# What is required
Turn the part of the data that starts at the line containing "Where should I click to: Click the Height" and ends at the line containing "Image resolution: width=944 pixels, height=708 pixels. 182,457" (both included) into a Markdown table with two columns, Row and Line. Number each line in Row, put the line itself in Line, and leave out blank lines.

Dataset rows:
================

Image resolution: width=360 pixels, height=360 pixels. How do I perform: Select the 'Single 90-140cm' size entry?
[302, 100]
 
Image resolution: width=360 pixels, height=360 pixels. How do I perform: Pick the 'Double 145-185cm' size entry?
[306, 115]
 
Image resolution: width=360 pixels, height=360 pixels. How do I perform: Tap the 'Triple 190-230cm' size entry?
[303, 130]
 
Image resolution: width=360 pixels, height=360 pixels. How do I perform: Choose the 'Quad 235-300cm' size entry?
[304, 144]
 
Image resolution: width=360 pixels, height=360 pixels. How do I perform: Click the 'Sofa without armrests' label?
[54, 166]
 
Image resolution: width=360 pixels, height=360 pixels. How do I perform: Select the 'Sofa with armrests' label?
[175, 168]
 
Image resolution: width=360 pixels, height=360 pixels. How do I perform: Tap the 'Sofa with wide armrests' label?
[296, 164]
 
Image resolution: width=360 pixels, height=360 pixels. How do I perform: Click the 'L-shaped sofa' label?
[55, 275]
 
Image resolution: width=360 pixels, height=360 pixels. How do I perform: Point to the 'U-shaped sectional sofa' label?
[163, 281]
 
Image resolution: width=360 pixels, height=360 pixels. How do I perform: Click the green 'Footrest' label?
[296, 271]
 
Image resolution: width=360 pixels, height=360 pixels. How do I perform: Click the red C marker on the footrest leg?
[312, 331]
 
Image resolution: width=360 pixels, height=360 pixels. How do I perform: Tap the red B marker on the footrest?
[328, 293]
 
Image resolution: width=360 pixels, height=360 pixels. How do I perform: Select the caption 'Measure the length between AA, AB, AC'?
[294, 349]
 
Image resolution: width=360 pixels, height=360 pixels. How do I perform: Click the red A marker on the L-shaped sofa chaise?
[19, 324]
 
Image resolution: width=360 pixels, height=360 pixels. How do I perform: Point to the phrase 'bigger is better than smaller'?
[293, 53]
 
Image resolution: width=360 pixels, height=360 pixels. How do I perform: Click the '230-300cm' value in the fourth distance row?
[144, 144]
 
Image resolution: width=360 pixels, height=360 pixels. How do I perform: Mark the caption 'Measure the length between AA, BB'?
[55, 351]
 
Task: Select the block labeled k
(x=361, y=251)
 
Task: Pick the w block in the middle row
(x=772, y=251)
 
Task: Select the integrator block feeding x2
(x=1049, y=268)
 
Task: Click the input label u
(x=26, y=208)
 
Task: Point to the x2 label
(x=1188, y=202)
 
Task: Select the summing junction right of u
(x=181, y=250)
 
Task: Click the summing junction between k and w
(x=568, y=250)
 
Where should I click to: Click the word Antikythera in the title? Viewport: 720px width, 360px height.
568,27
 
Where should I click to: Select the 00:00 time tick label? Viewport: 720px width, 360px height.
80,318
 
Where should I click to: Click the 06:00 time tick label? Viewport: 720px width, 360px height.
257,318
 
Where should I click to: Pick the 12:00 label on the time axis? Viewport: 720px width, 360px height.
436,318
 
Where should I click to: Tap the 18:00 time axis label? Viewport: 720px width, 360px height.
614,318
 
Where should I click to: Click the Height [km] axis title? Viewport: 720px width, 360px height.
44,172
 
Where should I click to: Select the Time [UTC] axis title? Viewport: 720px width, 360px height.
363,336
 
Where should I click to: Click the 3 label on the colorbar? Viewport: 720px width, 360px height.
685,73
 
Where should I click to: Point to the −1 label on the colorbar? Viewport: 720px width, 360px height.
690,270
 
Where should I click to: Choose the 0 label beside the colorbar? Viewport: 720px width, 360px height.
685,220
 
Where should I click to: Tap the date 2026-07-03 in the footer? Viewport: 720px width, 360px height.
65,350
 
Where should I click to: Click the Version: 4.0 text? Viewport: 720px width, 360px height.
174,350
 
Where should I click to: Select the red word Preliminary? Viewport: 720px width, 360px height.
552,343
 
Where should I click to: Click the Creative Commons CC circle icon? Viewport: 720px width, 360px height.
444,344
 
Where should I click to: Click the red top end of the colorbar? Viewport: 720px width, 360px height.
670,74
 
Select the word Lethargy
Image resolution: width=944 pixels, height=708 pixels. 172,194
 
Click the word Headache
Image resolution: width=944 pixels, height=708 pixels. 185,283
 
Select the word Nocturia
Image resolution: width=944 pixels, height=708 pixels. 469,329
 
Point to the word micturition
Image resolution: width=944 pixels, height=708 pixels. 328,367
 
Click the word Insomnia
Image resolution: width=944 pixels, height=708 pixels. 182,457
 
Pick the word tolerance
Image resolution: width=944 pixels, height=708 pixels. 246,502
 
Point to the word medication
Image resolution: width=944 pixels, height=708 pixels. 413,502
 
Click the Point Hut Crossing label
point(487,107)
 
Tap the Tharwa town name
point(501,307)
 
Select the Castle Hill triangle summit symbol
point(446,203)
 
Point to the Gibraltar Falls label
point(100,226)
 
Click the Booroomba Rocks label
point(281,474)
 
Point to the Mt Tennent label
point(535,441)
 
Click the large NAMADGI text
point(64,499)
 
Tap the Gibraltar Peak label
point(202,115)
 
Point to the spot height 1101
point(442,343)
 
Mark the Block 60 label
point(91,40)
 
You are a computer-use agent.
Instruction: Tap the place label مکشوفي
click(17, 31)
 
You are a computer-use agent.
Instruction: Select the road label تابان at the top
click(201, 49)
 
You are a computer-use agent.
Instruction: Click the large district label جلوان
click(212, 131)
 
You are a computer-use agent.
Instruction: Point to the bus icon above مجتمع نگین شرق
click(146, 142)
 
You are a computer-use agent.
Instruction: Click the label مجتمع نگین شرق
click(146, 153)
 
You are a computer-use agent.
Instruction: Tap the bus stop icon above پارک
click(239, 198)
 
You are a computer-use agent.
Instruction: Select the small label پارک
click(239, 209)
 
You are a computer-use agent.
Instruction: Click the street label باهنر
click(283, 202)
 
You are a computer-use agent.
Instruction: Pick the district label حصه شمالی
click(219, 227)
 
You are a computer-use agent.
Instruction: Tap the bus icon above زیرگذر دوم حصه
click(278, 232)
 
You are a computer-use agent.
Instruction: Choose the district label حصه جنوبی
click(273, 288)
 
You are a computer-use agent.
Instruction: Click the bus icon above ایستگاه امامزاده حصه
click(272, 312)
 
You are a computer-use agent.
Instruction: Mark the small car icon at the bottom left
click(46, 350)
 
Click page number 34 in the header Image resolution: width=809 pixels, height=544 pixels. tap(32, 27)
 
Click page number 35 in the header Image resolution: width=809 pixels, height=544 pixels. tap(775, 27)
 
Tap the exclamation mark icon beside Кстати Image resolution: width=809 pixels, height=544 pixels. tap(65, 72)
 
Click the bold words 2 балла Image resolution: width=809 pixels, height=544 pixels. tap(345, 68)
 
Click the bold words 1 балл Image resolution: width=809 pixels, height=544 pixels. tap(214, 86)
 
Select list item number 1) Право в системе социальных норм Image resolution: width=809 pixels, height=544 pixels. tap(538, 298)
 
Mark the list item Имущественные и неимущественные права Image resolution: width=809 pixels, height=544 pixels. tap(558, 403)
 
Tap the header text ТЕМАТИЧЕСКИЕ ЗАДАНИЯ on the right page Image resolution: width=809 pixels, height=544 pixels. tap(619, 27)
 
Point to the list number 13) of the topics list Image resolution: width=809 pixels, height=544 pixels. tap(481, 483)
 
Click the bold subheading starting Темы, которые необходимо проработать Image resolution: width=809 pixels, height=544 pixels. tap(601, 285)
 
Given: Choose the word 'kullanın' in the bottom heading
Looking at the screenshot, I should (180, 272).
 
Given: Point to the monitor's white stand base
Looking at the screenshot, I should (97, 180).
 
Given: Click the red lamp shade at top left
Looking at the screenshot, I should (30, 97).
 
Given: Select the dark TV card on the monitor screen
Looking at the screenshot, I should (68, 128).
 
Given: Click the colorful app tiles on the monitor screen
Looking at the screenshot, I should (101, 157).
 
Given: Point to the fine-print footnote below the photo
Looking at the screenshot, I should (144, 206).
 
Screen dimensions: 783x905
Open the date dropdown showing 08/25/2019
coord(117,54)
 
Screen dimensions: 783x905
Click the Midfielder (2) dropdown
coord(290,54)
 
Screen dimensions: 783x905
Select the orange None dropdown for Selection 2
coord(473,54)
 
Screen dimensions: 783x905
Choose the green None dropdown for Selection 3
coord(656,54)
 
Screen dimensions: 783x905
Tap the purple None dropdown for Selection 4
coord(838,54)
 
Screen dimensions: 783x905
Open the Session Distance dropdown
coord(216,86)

================

# Solution to the exercise
| Row | Line |
|---|---|
| 1 | Where should I click to: Click the Height [km] axis title? Viewport: 720px width, 360px height. |
| 2 | 44,172 |
| 3 | Where should I click to: Select the Time [UTC] axis title? Viewport: 720px width, 360px height. |
| 4 | 363,336 |
| 5 | Where should I click to: Click the 3 label on the colorbar? Viewport: 720px width, 360px height. |
| 6 | 685,73 |
| 7 | Where should I click to: Point to the −1 label on the colorbar? Viewport: 720px width, 360px height. |
| 8 | 690,270 |
| 9 | Where should I click to: Choose the 0 label beside the colorbar? Viewport: 720px width, 360px height. |
| 10 | 685,220 |
| 11 | Where should I click to: Tap the date 2026-07-03 in the footer? Viewport: 720px width, 360px height. |
| 12 | 65,350 |
| 13 | Where should I click to: Click the Version: 4.0 text? Viewport: 720px width, 360px height. |
| 14 | 174,350 |
| 15 | Where should I click to: Select the red word Preliminary? Viewport: 720px width, 360px height. |
| 16 | 552,343 |
| 17 | Where should I click to: Click the Creative Commons CC circle icon? Viewport: 720px width, 360px height. |
| 18 | 444,344 |
| 19 | Where should I click to: Click the red top end of the colorbar? Viewport: 720px width, 360px height. |
| 20 | 670,74 |
| 21 | Select the word Lethargy |
| 22 | Image resolution: width=944 pixels, height=708 pixels. 172,194 |
| 23 | Click the word Headache |
| 24 | Image resolution: width=944 pixels, height=708 pixels. 185,283 |
| 25 | Select the word Nocturia |
| 26 | Image resolution: width=944 pixels, height=708 pixels. 469,329 |
| 27 | Point to the word micturition |
| 28 | Image resolution: width=944 pixels, height=708 pixels. 328,367 |
| 29 | Click the word Insomnia |
| 30 | Image resolution: width=944 pixels, height=708 pixels. 182,457 |